The Impacts of Numerical Schemes on Asymmetric Hurricane Intensification

Steve Guimond
Noon in 2155

The fundamental pathways for tropical cyclone (TC) intensification are explored by considering axisymmetric and asymmetric impulsive thermal perturbations to balanced, TC;like vortices using the dynamic cores of three different nonlinear numerical models.  Attempts at reproducing the results of previous work, which used the atmospheric science community model WRF (Nolan and Grasso 2003; NG03), revealed a discrepancy with the impacts of purely asymmetric thermal forcing.  The current study finds that thermal asymmetries can have an important, largely positive role on the vortex intensification whereas NG03 and other studies find that asymmetric impacts are negligible.
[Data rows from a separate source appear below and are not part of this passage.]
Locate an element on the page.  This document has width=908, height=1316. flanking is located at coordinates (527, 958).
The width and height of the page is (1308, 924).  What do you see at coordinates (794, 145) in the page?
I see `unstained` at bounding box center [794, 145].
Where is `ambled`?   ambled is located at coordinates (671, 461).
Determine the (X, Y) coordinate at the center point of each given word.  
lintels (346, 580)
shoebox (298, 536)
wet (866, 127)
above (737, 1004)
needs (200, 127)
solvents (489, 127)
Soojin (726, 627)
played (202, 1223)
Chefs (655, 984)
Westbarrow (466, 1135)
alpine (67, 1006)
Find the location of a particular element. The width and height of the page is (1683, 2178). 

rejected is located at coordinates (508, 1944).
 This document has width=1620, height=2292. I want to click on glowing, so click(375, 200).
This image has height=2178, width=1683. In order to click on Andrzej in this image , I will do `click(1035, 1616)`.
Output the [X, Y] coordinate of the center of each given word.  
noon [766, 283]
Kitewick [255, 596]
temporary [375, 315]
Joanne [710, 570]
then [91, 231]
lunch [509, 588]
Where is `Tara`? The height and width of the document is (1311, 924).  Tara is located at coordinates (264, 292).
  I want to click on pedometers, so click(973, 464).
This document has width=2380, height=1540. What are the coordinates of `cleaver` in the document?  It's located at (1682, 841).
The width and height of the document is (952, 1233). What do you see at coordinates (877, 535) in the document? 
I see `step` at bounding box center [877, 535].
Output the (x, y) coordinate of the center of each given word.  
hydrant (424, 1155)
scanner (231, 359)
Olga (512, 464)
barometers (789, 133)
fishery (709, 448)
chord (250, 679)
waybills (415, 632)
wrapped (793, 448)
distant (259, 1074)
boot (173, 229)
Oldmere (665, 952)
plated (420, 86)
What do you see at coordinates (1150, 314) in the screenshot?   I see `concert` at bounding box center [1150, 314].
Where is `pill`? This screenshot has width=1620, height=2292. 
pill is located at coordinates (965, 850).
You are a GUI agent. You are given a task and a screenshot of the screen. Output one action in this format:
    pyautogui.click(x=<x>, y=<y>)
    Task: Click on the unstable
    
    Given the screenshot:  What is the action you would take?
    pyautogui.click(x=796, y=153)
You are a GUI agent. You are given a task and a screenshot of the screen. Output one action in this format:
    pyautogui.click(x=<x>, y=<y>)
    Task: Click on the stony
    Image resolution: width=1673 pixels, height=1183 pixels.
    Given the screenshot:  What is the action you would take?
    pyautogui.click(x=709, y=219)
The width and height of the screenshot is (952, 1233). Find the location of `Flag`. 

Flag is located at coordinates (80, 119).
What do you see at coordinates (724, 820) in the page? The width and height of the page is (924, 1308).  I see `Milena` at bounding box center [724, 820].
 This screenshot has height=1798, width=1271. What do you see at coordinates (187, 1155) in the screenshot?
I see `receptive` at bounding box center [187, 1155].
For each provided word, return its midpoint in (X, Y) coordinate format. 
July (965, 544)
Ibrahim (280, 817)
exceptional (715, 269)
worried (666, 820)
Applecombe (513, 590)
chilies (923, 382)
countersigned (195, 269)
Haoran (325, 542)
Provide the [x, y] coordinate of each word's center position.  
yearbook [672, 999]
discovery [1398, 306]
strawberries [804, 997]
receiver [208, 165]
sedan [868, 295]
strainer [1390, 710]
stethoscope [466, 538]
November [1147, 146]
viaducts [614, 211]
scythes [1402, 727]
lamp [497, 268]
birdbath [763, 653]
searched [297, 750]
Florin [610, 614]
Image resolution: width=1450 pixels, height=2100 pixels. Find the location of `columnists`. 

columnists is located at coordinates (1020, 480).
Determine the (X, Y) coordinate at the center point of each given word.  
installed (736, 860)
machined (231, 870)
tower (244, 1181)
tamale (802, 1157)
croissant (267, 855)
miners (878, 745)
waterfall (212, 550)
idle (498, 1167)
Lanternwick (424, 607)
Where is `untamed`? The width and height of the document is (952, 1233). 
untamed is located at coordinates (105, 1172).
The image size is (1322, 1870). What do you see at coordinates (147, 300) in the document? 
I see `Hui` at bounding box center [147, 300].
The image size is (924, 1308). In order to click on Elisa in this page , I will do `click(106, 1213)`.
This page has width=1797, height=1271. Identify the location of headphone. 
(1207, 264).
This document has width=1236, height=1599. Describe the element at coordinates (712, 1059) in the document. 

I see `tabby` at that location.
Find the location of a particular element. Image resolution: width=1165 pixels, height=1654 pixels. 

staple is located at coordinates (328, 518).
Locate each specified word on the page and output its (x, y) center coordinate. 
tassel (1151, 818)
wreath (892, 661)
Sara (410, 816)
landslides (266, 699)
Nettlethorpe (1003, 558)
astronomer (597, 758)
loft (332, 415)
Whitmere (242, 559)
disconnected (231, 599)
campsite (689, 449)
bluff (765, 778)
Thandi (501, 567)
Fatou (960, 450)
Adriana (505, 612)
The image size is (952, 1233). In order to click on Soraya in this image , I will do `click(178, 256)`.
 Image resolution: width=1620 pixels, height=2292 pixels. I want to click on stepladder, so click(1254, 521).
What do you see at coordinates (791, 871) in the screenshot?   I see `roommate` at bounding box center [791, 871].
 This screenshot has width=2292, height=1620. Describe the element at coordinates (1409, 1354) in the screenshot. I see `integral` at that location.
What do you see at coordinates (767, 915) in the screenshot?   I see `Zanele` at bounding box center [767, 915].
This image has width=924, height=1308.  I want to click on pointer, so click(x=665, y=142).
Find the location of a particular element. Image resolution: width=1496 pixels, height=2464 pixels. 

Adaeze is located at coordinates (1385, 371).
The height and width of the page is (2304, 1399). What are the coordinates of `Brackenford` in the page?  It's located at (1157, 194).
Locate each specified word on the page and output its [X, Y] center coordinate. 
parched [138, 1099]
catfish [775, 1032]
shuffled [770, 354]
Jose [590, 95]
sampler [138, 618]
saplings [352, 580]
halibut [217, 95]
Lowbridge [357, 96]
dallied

Analysis of the spectral energetics of each numerical model indicates that the vortex response to asymmetric thermal perturbations is significantly damped in WRF relative to the other models.  Spectral kinetic energy budgets show that this anomalous damping is primarily due to the increased removal of kinetic energy from the vertical divergence of the vertical pressure flux, which is related to the flux of inertia-gravity wave energy.  The increased kinetic energy in the other two models is shown to originate around the scales of the heating and propagate upscale with time from nonlinear effects.

The results of this research indicate that the numerical treatment of small-scale processes that project strongly onto inertia-gravity wave energy can lead to significant differences in asymmetric TC intensification.  Sensitivity tests with different time integration schemes suggest that diffusion entering into the implicit solution procedure may be responsible for the anomalous damping of energy.  Extensions of this work to analyze the effects of various physical parameterizations will be discussed.